“Learn from our mistakes”, Cardinal Tagle tells young pilgrims

Cardinal Luis Antonio Tagle of Manila offered a challenge to young pilgrims at World Youth Day (22-27 January 2019). Hundreds of thousands of young pilgrims had gathered in Panama, many of whom from the small Central American countries nearby.


“If the world that we elders have left to you is not as just, as loving, as peaceful as you would like, learn from our mistakes. You don’t need to follow our bad examples; learn from our good examples!” he said.

The remarks came after hundreds of young volunteers donned wireless headphones as part of a ‘silent play’ exploring Pope Francis’ vision of the culture of encounter and Caritas’ global Share the Journey campaign. Each was encouraged to meet a new person and explore their lives and losses, joys and hopes – all in complete silence.

The event ended with a Share the Journey walk through the centre of Panama City to greet the Holy Father as he passed pilgrims in the Popemobile. Hundreds of young people shouted, sang and took selfies along the route, to the bemusement of local onlookers.
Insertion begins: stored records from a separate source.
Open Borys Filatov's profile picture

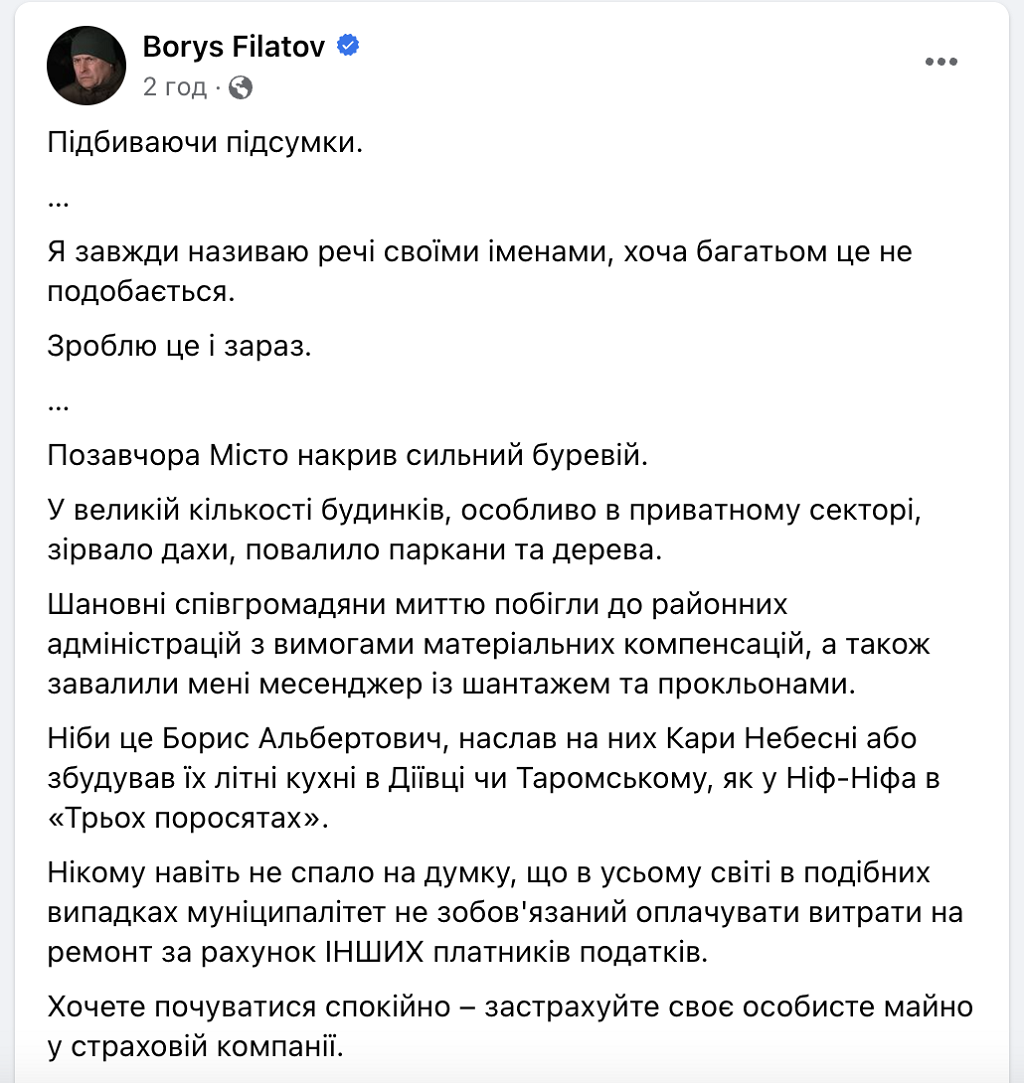point(87,65)
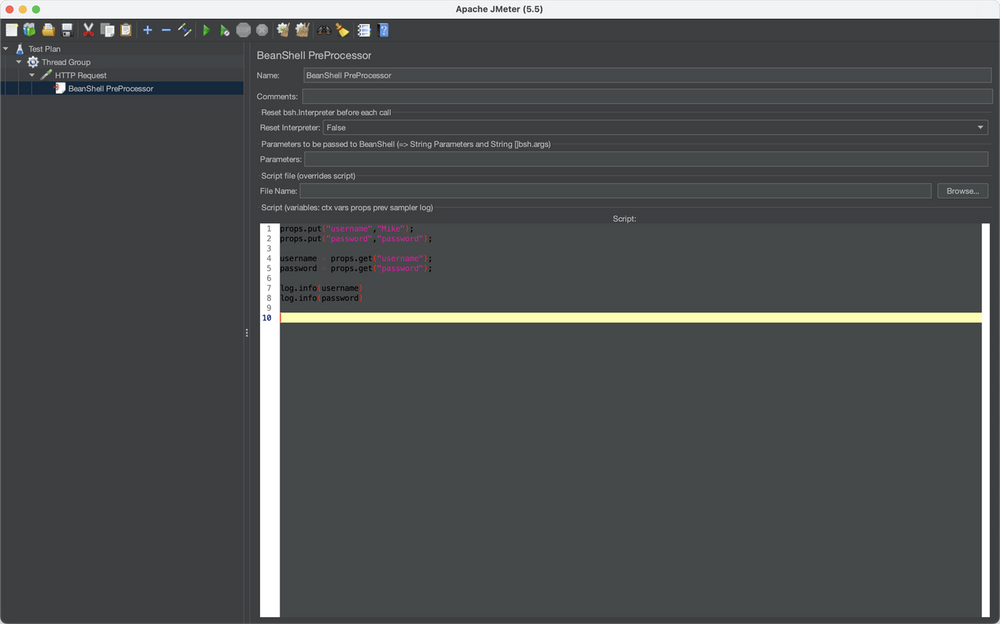Click the Browse... button

point(962,191)
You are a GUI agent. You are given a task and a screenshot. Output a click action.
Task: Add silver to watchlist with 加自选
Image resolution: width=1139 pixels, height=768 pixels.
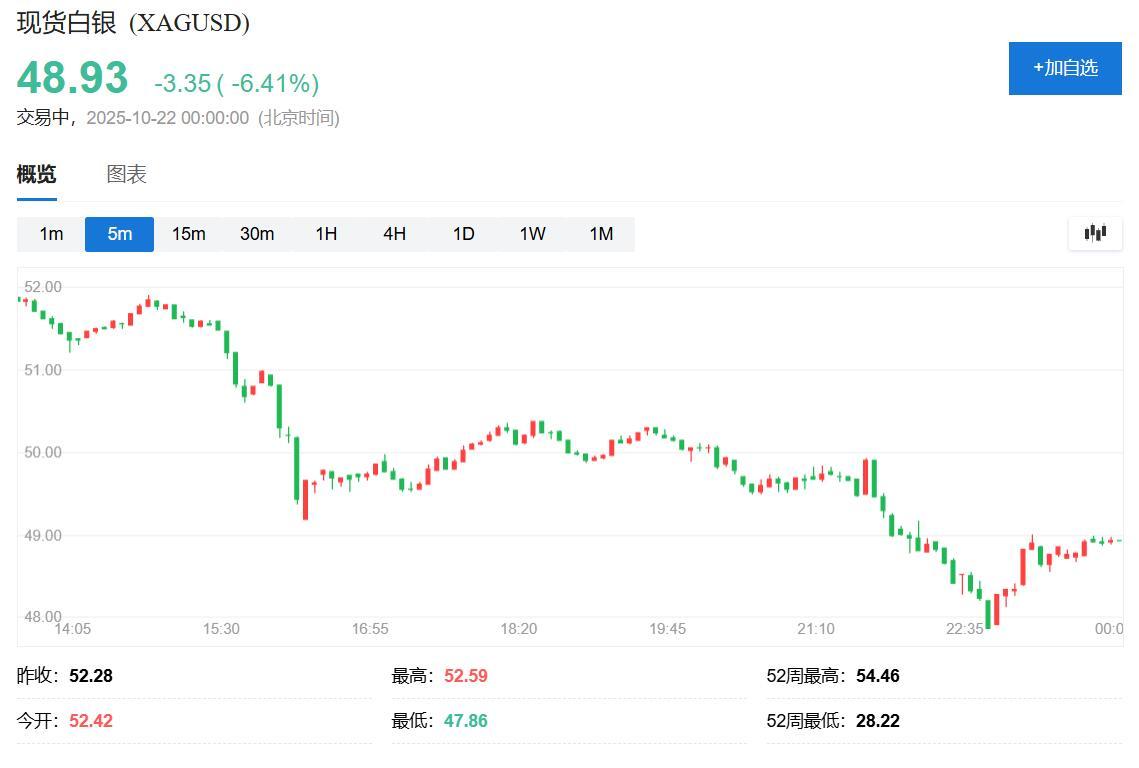tap(1065, 68)
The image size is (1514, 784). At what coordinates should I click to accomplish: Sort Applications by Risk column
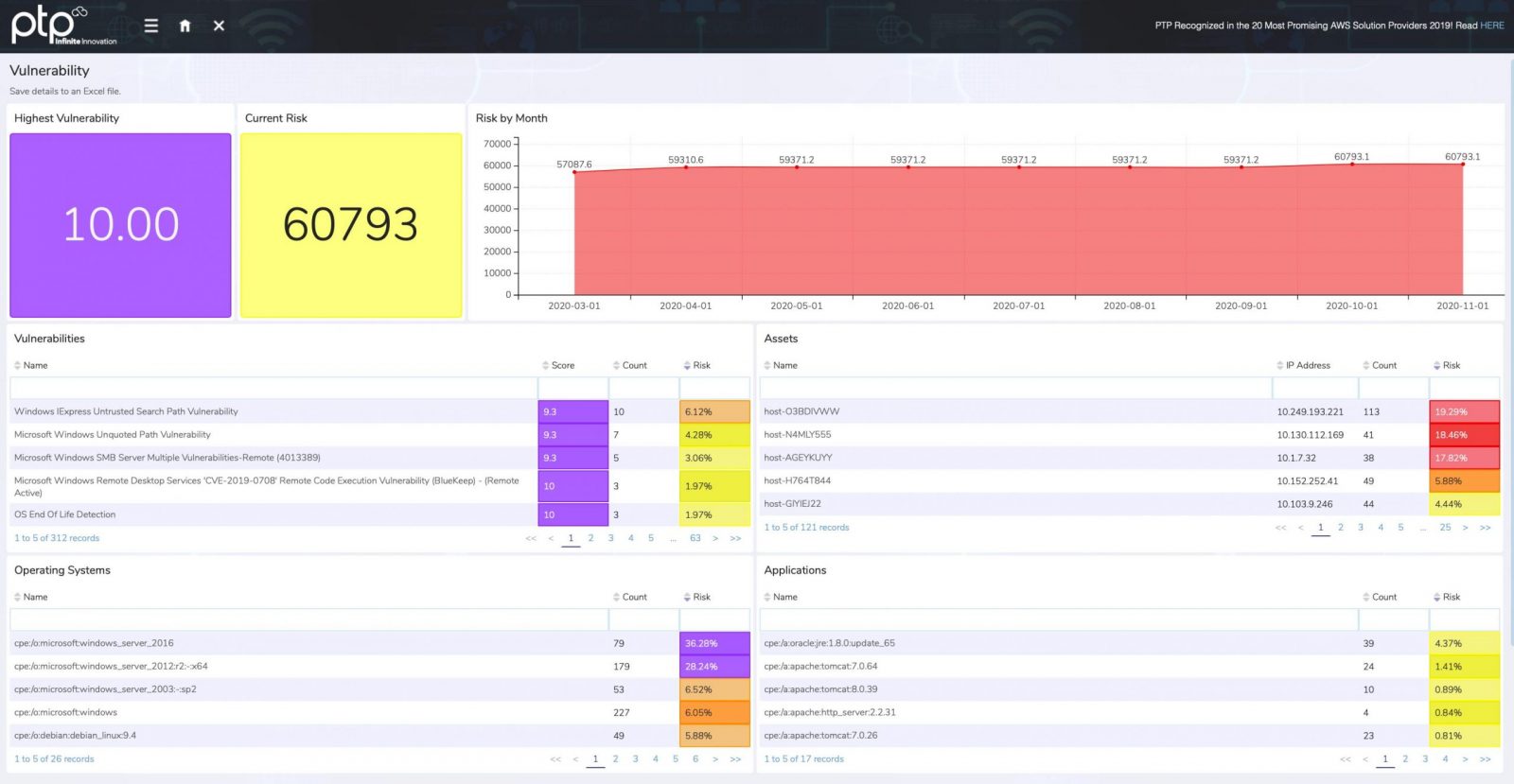click(1451, 597)
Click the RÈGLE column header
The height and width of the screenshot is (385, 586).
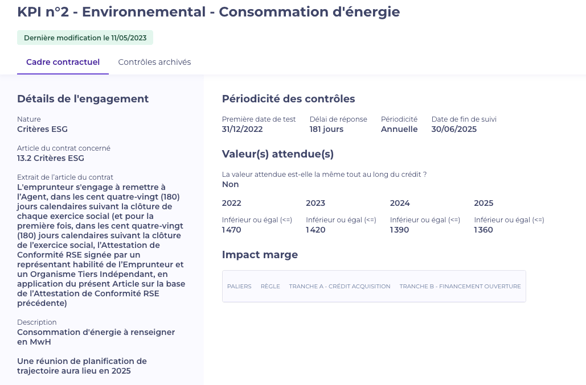coord(270,286)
Pilgrims from more than twenty countries across all regions of the world came together for the afternoon and the closing session was standing room only at the historic Teatro Anits Villalaz as young people squeezed to hear about migration from Irene, a young Nicaraguan refugee and Jorge, a young campesino from Panama.

Migrants are “human bridges between countries”, Cardinal Tagle reflected. “Do not let prejudice based on ignorance, based on information that lacks evidence to create fear in us.”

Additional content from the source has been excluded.